Mi battezzarono così i frati di San Miguel che, per mia fortuna, possedevano alcune capre il cui latte non mi risultò indigesto nei primi giorni di vita.
Essere allevato in una piccola comunità monastica offre vantaggi che non son dati a tutti gli infanti abbandonati. Innanzi tutto sopravvivi, il che non è poco. Poi cresci in vigore e salute grazie ad una alimentazione sana e abbondante e, a suon di salmi e scappellotti, ricevi un'istruzione che difetta anche a gente di illustre casato. Inoltre impari a padroneggiare ogni mestiere, perché il monastero è organizzato in guisa da esser perfettamente autosufficiente.
L'unico mestiere che, di norma, colà non viene insegnato è quello delle armi, ma le regole sovente soffrono di eccezioni e la nostra eccezione era Herman Jacques, un anziano templare aggregatosi a San Miguel negli anni della mia adolescenza.
Scorgendo in me buone potenzialità, egli chiese ed ottenne dal Priore il permesso di tramandarmi le arti sue, sicché al diuturno orare et laborare si aggiunsero, per me, le pratiche marziali.

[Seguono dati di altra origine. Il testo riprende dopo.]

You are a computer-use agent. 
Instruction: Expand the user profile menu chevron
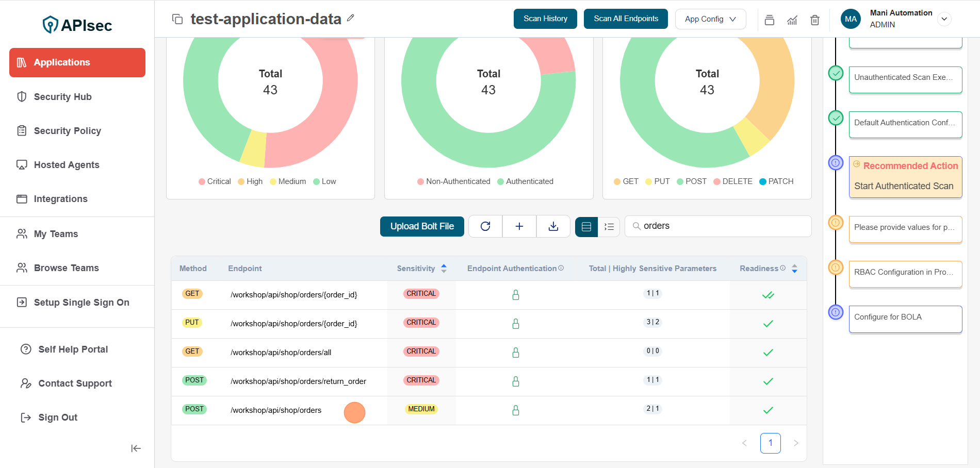click(944, 19)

Herman Jacques ne aveva davvero fatto un'arte, perché il suo approccio al combattimento – in armi o senza - faceva assai più affidamento sulle virtù dello spirito che non sul vigore delle membra; prevedere o provocare l'altrui attacco, pararlo o schivarlo di misura, e assestar la botta a colpo sicuro gli veniva altrettanto spontaneo e non più faticoso del respirare.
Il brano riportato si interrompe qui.